- **Exercise requirements**:
**a)** Decide whether each statement agrees with the tax competition passage below, answering yes or no and quoting the deciding words of the passage exactly. (i) New Hampshire levies neither an income tax nor a sales tax. (ii) In 2007, California had the highest test scores in the nation. (iii) In the early 1960s, New Jersey was running budget deficits.
**b)** From the tax competition passage below, extract the text starting at "Those who disapprove" and ending at "of public services.".

- **Quoted text**:
================================

Those who disapprove of tax competition complain that lower state taxes only create a zero-sum competition where states "race to the bottom" and cut services to the poor as taxes fall to zero. They say that tax cutting inevitably means lower quality schools and police protection as lower tax rates mean starvation of public services.


They're wrong, and New Hampshire is our favorite illustration. The Live Free or Die State has no income or sales tax, yet it has high-quality schools and excellent public services. Students in New Hampshire public schools achieve the fourth-highest test scores in the nation -- even though the state spends about $1,000 a year less per resident on state and local government than the average state and, incredibly, $5,000 less per person than New York. And on the other side of the ledger, California in 2007 had the highest-paid classroom teachers in the nation, and yet the Golden State had the second-lowest test scores.


Or consider the fiasco of New Jersey. In the early 1960s, the state had no state income tax and no state sales tax. It was a rapidly growing state attracting people from everywhere and running budget surpluses. Today its income and sales taxes are among the highest in the nation yet it suffers from perpetual deficits and its schools rank among the worst in the nation -- much worse than those in New Hampshire. Most of the massive infusion of tax dollars over the past 40 years has simply enriched the public-employee unions in the Garden State. People are fleeing the state in droves.

================================

- **Raw data**:
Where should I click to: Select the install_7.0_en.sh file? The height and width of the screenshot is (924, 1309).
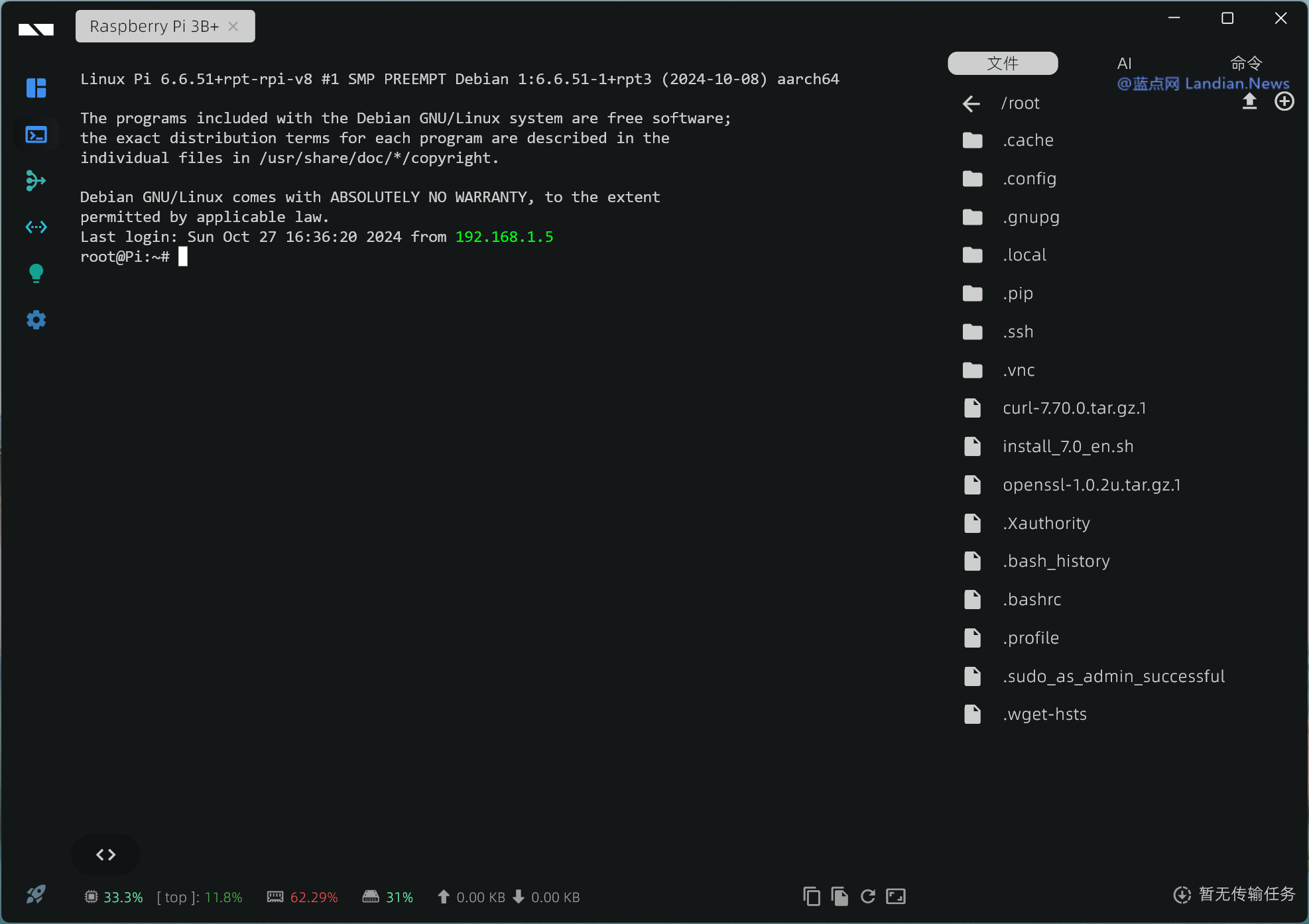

================================

- **Responses**:
**a)**
(i) Yes: "The Live Free or Die State has no income or sales tax"
(ii) No: "the Golden State had the second-lowest test scores"
(iii) No: "running budget surpluses"

**b)**
Those who disapprove of tax competition complain that lower state taxes only create a zero-sum competition where states "race to the bottom" and cut services to the poor as taxes fall to zero. They say that tax cutting inevitably means lower quality schools and police protection as lower tax rates mean starvation of public services.